On the night of June 13 2010 (IST), world space history was created when a spacecraft returned to earth carrying particles for the first time from an asteroid 300 million kms away--twice as far as the sun.
The epoch-making mission called Hayabusa was operated by the Japanese Aerospace Exploration Agency (Jaxa) and it landed in an Australian desert. A Mumbai-born aerospace scientist, Shyam Bhaskaran, working at Nasa's Jet Propulsion Laboratory, played a key role in navigating the spacecraft.
Ever since the spacecraft zoomed back to earth, a team of Jap scientists have been analysing the particles brought back from the astroid called Itokowa, and have concluded that most of them were of extraterrestrial origin from Itokowa. Jaxa said that about 1500 grains were identified as rocky particles,were hard and green in colour.
A further analysis of these tiny particles,whose size is less than 10 micrometers,is expected to throw light about the history of the solar system dating back to nearly 4.6 billion years ago. Celestial bodies are believed to retain material from the solar system's earliest days.

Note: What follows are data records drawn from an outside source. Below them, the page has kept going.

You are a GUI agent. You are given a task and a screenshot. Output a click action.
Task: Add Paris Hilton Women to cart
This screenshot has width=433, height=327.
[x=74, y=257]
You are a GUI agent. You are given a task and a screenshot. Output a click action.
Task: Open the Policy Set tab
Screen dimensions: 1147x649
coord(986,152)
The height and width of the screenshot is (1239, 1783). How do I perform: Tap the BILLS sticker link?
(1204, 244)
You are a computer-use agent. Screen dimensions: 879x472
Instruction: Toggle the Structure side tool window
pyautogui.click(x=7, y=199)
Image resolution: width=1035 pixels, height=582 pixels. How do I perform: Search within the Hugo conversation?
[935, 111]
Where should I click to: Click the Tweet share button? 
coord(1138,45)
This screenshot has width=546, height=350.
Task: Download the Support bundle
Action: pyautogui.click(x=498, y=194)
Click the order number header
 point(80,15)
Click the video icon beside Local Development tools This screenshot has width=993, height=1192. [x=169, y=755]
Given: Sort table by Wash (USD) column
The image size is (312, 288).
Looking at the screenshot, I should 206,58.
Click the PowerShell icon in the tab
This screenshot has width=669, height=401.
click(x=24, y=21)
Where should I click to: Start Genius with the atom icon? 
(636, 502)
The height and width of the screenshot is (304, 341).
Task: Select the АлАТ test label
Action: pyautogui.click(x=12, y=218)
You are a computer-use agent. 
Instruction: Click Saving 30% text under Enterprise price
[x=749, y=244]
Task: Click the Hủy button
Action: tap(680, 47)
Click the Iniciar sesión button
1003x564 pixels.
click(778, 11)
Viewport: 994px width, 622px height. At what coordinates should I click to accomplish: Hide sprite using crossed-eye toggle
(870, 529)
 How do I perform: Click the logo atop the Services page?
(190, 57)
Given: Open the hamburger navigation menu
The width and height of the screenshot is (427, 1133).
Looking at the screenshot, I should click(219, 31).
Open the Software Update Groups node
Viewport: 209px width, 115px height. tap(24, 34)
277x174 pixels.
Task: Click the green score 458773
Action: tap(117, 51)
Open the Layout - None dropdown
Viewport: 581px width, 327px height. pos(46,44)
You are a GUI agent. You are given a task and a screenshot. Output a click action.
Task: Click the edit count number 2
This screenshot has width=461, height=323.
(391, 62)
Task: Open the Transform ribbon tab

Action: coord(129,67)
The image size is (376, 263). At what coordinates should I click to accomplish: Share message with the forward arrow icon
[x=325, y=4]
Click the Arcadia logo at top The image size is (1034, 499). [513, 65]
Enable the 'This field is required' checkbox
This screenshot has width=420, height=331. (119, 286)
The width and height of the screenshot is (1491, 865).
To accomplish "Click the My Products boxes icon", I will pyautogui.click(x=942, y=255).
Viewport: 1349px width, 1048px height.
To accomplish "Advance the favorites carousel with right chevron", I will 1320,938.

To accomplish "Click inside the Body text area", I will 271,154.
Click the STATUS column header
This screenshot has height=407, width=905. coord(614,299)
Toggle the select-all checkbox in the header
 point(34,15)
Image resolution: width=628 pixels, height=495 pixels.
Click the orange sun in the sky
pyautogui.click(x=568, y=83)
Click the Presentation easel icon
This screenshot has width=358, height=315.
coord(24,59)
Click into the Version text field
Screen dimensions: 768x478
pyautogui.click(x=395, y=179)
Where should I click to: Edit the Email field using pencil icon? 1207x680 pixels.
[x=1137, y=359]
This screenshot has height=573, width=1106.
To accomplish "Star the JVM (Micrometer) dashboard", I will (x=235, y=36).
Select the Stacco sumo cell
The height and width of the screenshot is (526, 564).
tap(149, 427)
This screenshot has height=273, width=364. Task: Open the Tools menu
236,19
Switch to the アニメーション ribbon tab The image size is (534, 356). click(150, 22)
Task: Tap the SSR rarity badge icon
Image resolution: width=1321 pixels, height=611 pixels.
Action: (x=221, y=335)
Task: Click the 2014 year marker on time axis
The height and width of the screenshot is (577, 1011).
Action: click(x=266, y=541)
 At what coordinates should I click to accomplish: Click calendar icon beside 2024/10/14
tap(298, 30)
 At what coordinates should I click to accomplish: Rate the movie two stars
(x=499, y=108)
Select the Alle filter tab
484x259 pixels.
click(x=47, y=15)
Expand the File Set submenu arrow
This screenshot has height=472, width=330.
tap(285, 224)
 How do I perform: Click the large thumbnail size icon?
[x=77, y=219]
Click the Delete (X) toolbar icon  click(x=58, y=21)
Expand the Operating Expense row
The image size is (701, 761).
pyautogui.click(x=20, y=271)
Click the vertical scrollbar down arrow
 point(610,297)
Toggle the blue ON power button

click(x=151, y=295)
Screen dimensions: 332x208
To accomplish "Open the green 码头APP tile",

According to Jaxa, handling these particles calls for special skills and techniques for which the space agency is developing methods and preparing the necessary equipment. The unmanned Hayabusa mission executed a precise touchdown on Itokowa five years ago.
Japan's science and technology minister, Yoshiaki Tagaki, told mediapersons in Tokyo on Wednesday that it was the world's first and remarkable accomplishment since `` it brought home material from a celestial body other than the moon.''
Junichiro Kawaguchi, Hayabusa project manager remarked: ``Hayabusa's return itself was like a dream and how could I describe what beyond a dream.'' Tomoki Nakamura, an associate professor of planetary science, who analysed the particles has been quoted as saying: ``When I saw the crystal, I pumped my fist in my mind in triumph.''
The particles will be sent to other labs and universities all over the world for further studies, including Nasa. The Hayabusa mission also demonstrated the success of the ion engine technology which will power future deep space missions.
Hayabusa-2 is slated for launch in 2013.